Imagine all the undiscovered painters, unpublished writers, would-be new-scientists, struggling musicians, frustrated architects, potential great leaders ... whatever ... able to do the thing they love, without having to sell-out a part of themselves to the daily grind just to make ends-meet.  What kind of a world would that be?

So go, find the thing you love, chase it, do it, and never give it up.  Because that’s how we can change the world.



(For more on this read ‘Two words that kill passion’– it’s a blog-post from Don Miller. He very eloquently says some stuff I wanted to about how doing what we want doesn't necessarily only lead to sex, drugs, rock n roll, etc...)

Tuesday, 3 April 2012

A brief thought about vocabulary...


Words: they’re everywhere.  And sometimes unexpectedly.

It seems to me as though the brain has a secret store of words. It's full of ones we hardly use, and even forget completely they exist until, just at the right moment, the mind says: ‘Here you go, something I had out the back.  Try it!’ 

This happened to me twice this week already: ‘industrious’ was the first and ‘pervade’ the second.  (Not particularly exotic words, I know, but also not ones I use with any sort of regularity!)

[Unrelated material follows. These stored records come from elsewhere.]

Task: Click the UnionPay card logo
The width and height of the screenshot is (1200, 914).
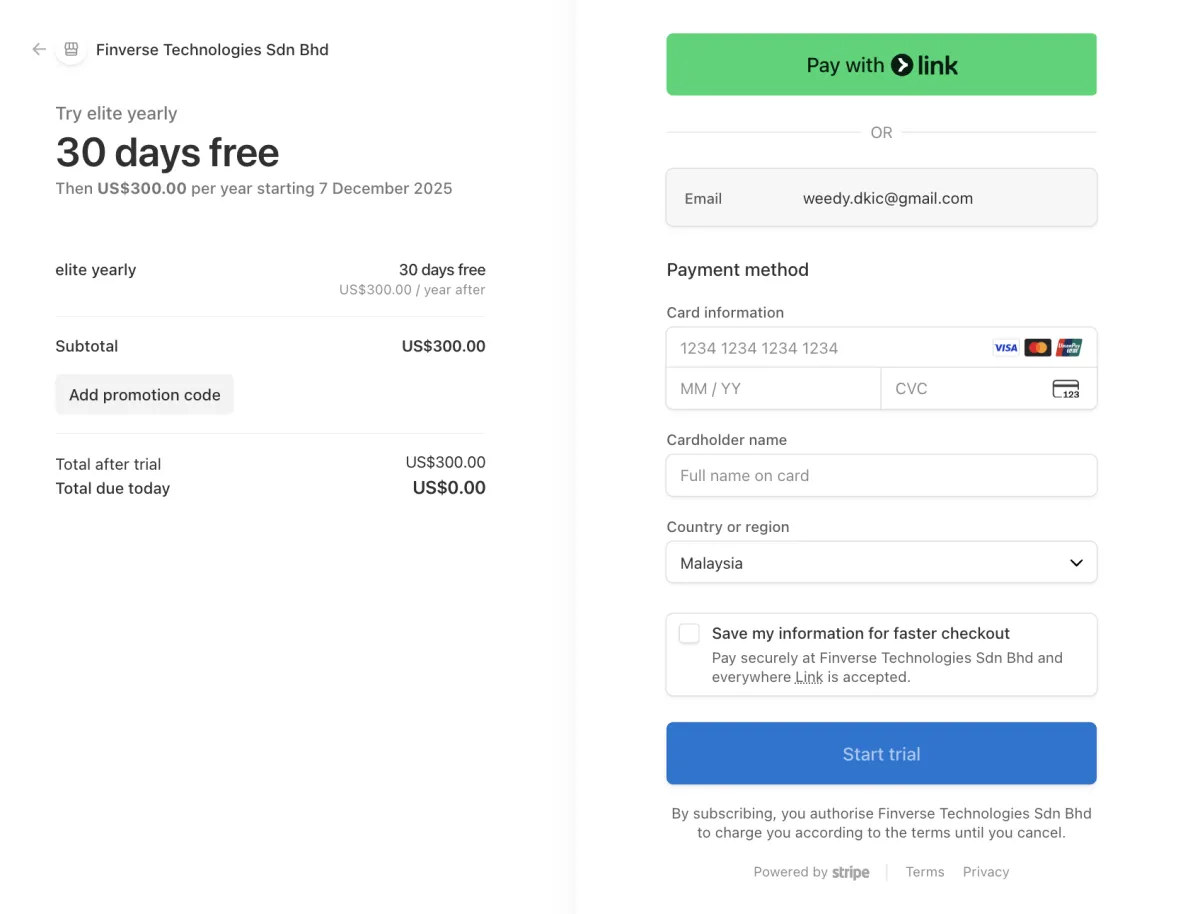Action: click(1069, 348)
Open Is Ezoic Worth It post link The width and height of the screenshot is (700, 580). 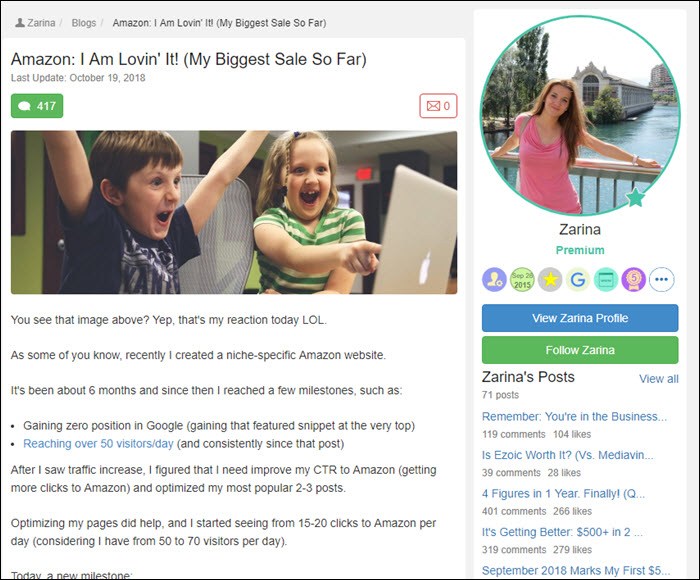pyautogui.click(x=567, y=455)
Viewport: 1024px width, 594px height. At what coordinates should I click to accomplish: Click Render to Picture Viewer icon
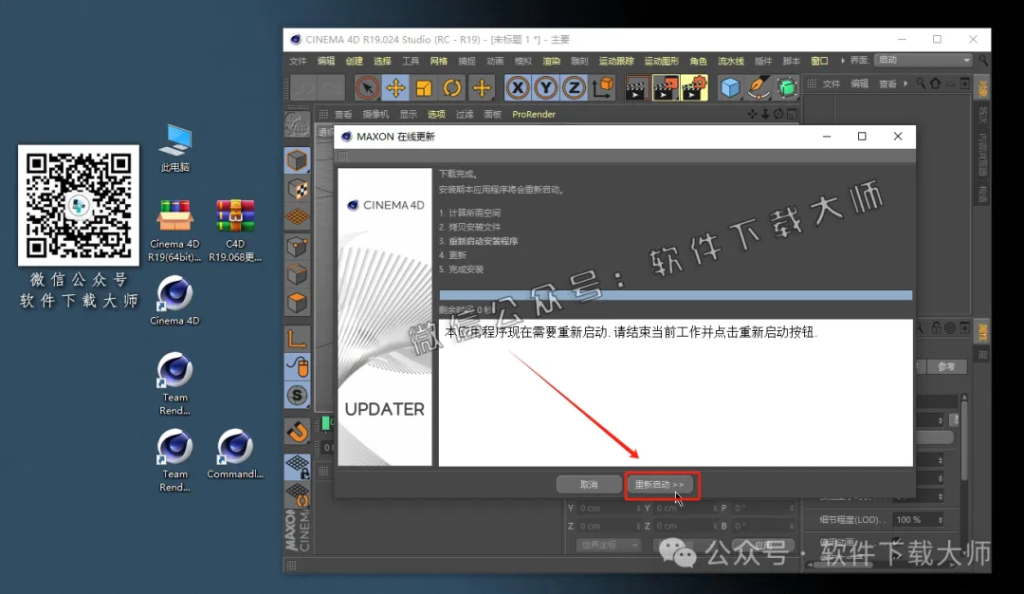coord(663,88)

I find the more I exercise the part of my brain that is ‘wordy’ (obviously didn’t have an adjective in stock for that one), the better, and easier to use, my vocabulary becomes.  I can honestly say I’ve noticed this since starting reading more again (all hail the Kindle!), and spending more time writing.

So read, damn it, read! The world needs more lexicologists! (And there's another..! Though I have to admit I'm not sure if it's the right one in this sense...)

Monday, 2 April 2012

Memory and who we are.

Me!
Certain character traits define ‘me’.  I know them of myself and they've always been present.

I was thinking about this before, during and after my trip last week – I mentioned my earliest memory being of Findochty.  Here it is:

I was sat at a long table in a kitchen/dining room with my family.  I think my mother was to my left. The entrance to the house was at the far end of the room, and I believe the external door was blue, with a pane of glass, but I could be wrong about that.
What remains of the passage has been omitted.